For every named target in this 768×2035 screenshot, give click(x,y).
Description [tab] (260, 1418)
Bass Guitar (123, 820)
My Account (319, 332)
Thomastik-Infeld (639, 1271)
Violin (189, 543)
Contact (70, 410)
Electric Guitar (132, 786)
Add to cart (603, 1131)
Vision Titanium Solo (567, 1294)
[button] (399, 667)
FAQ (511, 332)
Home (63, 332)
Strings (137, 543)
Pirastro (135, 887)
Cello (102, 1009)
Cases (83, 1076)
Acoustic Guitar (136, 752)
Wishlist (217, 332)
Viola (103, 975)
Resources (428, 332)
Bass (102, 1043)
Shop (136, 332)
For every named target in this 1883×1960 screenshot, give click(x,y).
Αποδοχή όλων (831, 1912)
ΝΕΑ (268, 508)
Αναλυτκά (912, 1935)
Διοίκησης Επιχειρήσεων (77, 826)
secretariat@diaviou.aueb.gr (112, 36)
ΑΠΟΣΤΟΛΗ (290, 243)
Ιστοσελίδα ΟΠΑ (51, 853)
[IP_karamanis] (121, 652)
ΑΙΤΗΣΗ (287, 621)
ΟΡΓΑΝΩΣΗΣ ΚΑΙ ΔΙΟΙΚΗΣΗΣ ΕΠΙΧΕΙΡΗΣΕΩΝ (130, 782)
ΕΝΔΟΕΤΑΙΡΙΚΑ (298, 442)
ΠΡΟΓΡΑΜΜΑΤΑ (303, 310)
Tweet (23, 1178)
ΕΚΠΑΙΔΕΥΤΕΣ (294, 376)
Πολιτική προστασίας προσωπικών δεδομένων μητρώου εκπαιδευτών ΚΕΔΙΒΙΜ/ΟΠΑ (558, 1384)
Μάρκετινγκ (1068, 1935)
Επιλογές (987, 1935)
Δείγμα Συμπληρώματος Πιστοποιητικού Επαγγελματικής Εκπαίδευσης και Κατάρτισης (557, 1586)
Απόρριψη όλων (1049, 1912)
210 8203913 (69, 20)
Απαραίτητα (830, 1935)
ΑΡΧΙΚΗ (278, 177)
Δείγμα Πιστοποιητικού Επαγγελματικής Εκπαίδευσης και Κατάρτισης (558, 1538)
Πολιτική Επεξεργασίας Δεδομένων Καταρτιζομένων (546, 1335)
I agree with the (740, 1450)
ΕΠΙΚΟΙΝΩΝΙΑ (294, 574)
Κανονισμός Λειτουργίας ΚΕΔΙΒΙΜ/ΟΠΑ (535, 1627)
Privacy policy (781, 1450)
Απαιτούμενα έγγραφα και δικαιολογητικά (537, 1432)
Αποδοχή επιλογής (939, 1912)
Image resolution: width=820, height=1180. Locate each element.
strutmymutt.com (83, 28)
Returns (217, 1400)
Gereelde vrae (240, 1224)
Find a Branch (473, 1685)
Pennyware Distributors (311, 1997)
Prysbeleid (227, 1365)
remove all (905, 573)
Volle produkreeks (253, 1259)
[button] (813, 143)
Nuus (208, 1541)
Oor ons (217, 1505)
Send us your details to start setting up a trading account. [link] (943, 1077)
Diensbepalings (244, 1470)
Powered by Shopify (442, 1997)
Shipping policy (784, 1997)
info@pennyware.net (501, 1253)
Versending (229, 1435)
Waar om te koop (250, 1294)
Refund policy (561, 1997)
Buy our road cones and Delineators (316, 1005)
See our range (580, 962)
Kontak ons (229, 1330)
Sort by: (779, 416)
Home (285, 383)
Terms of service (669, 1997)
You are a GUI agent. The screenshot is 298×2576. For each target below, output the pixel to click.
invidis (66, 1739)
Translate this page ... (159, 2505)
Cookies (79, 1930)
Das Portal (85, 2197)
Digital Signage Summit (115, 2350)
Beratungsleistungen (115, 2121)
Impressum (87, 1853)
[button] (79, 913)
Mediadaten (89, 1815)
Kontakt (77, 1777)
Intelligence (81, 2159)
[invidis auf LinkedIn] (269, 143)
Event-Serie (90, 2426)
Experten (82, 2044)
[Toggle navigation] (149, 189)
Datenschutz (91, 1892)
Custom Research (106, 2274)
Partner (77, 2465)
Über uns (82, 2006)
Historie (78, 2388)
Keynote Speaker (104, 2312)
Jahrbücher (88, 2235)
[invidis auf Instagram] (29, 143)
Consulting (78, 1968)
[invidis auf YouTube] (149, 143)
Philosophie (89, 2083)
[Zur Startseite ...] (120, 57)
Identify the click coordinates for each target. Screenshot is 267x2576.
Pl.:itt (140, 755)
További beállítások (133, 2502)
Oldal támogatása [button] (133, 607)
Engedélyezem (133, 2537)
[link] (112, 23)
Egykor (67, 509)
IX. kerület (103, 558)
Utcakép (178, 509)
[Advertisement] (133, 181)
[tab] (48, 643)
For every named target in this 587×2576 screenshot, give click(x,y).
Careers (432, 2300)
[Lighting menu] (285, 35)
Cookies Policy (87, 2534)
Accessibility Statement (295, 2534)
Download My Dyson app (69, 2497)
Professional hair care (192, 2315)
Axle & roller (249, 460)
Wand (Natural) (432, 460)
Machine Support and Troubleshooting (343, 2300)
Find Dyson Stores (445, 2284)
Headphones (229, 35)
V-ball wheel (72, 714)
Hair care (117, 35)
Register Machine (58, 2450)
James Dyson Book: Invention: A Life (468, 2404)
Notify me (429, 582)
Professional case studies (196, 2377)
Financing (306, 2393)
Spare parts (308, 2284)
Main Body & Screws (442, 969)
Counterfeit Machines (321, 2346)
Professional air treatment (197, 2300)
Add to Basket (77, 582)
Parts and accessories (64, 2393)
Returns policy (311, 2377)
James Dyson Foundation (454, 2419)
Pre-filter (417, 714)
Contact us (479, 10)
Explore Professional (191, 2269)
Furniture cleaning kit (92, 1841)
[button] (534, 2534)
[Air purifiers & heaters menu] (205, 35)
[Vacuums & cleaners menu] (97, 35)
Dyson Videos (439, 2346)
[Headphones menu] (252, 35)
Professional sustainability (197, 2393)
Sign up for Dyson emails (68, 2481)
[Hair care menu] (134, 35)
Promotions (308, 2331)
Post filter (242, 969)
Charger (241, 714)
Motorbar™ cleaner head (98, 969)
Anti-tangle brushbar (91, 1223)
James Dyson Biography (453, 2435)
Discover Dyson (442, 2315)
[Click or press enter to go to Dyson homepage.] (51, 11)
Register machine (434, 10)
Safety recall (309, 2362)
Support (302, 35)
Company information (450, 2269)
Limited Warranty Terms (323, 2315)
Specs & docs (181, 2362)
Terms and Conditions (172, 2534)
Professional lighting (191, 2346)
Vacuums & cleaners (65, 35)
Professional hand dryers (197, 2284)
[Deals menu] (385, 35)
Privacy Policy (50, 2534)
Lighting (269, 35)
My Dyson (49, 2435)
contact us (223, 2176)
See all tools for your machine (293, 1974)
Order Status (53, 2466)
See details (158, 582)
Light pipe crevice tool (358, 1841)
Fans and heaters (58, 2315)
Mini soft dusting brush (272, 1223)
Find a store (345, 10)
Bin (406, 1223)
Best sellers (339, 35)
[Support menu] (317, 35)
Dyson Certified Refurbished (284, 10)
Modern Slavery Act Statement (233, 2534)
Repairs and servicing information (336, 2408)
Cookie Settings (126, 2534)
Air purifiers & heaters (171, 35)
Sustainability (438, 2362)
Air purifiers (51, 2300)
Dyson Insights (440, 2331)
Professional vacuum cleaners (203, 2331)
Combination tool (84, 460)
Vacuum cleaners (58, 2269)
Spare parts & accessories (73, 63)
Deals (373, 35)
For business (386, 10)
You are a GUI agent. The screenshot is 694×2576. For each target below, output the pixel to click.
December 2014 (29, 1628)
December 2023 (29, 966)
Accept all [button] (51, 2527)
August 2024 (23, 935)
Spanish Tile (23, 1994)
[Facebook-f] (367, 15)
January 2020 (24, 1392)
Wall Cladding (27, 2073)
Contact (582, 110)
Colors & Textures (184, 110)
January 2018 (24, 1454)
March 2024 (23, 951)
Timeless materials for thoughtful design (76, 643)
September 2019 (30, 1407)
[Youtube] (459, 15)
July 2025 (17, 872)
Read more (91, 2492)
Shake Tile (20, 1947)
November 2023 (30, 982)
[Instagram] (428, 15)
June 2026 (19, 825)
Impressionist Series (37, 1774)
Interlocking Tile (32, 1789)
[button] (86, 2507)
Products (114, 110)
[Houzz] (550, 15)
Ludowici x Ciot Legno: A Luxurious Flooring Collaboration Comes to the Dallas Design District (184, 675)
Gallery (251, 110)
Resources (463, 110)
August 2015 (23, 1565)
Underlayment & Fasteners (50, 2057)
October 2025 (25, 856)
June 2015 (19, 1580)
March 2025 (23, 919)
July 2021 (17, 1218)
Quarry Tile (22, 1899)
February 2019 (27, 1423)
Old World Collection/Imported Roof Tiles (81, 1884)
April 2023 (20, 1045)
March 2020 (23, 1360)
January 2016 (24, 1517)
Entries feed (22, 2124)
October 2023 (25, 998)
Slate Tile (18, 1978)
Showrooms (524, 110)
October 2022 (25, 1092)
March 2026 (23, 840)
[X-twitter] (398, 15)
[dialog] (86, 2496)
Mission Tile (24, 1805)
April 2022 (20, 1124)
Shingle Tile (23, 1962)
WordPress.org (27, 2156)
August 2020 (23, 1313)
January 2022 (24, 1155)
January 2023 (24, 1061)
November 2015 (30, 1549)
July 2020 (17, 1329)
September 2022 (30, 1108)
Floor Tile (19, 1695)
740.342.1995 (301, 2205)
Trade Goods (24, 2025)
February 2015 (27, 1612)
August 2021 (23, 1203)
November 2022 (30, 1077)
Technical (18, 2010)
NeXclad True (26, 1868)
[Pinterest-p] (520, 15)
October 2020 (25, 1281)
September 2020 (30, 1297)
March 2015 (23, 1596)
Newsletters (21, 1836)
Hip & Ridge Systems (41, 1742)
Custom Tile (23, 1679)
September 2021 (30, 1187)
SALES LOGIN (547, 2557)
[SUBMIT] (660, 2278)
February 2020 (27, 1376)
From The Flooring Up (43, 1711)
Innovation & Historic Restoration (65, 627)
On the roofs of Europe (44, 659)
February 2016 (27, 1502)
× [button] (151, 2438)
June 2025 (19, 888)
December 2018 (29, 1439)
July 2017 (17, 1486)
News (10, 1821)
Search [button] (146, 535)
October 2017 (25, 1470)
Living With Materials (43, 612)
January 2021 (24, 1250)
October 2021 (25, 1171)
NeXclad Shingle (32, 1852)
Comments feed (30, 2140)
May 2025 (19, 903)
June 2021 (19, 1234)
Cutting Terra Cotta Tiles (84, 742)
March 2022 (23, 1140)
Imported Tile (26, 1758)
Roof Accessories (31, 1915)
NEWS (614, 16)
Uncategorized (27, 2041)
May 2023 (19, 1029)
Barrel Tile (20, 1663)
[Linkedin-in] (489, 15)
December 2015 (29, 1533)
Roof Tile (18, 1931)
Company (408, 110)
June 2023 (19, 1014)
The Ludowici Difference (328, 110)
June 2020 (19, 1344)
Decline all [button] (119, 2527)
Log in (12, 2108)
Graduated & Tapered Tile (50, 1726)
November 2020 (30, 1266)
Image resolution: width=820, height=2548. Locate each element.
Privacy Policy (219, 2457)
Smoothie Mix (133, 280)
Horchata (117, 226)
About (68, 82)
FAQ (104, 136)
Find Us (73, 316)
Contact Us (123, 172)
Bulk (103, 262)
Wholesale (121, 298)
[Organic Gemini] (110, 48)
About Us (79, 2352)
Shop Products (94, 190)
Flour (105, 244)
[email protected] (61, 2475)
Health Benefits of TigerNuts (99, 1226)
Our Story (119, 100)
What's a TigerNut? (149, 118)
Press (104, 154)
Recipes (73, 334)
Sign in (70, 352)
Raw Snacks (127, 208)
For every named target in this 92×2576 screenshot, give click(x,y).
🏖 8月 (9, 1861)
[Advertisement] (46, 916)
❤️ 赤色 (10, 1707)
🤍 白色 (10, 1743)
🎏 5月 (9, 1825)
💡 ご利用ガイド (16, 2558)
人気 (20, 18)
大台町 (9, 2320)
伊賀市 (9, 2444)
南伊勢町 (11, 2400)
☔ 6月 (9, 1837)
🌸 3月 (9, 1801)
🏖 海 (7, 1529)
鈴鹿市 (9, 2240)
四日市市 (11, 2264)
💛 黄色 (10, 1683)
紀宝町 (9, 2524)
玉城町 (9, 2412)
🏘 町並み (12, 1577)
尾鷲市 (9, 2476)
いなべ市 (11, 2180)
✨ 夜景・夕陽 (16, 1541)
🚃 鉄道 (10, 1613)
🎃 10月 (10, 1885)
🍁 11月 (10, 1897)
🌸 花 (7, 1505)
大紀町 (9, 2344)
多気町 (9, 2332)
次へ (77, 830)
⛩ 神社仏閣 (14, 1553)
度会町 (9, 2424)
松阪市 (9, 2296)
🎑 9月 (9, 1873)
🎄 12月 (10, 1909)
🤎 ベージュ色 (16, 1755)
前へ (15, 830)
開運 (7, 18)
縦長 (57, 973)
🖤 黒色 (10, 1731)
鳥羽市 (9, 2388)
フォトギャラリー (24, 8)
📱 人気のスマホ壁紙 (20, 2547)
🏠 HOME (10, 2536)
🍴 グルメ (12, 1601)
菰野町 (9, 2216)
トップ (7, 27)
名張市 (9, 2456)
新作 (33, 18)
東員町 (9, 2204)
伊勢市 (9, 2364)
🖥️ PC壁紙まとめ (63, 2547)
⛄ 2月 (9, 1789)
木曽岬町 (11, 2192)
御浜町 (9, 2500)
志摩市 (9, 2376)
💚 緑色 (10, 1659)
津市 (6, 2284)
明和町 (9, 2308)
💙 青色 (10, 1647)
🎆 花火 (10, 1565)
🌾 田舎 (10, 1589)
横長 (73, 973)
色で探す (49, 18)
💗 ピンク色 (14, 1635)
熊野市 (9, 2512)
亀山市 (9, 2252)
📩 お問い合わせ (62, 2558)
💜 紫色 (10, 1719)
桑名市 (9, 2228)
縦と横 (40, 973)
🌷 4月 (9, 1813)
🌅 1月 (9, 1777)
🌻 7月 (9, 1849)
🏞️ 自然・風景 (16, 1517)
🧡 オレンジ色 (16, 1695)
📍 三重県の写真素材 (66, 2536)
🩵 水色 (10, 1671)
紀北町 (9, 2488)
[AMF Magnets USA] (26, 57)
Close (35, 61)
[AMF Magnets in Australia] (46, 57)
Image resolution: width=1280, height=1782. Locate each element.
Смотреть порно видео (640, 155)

======

◆ What this task involves
In the entries above, the lines between the one holding "[Air purifiers & heaters menu] (205, 35)" and the one holding "Motorbar™ cleaner head (98, 969)", inclusive, are to be printed exactly as written, and those alone.

◆ Solution to this task
[Air purifiers & heaters menu] (205, 35)
[Vacuums & cleaners menu] (97, 35)
Dyson Videos (439, 2346)
[Headphones menu] (252, 35)
Professional sustainability (197, 2393)
Sign up for Dyson emails (68, 2481)
[Hair care menu] (134, 35)
Promotions (308, 2331)
Post filter (242, 969)
Charger (241, 714)
Motorbar™ cleaner head (98, 969)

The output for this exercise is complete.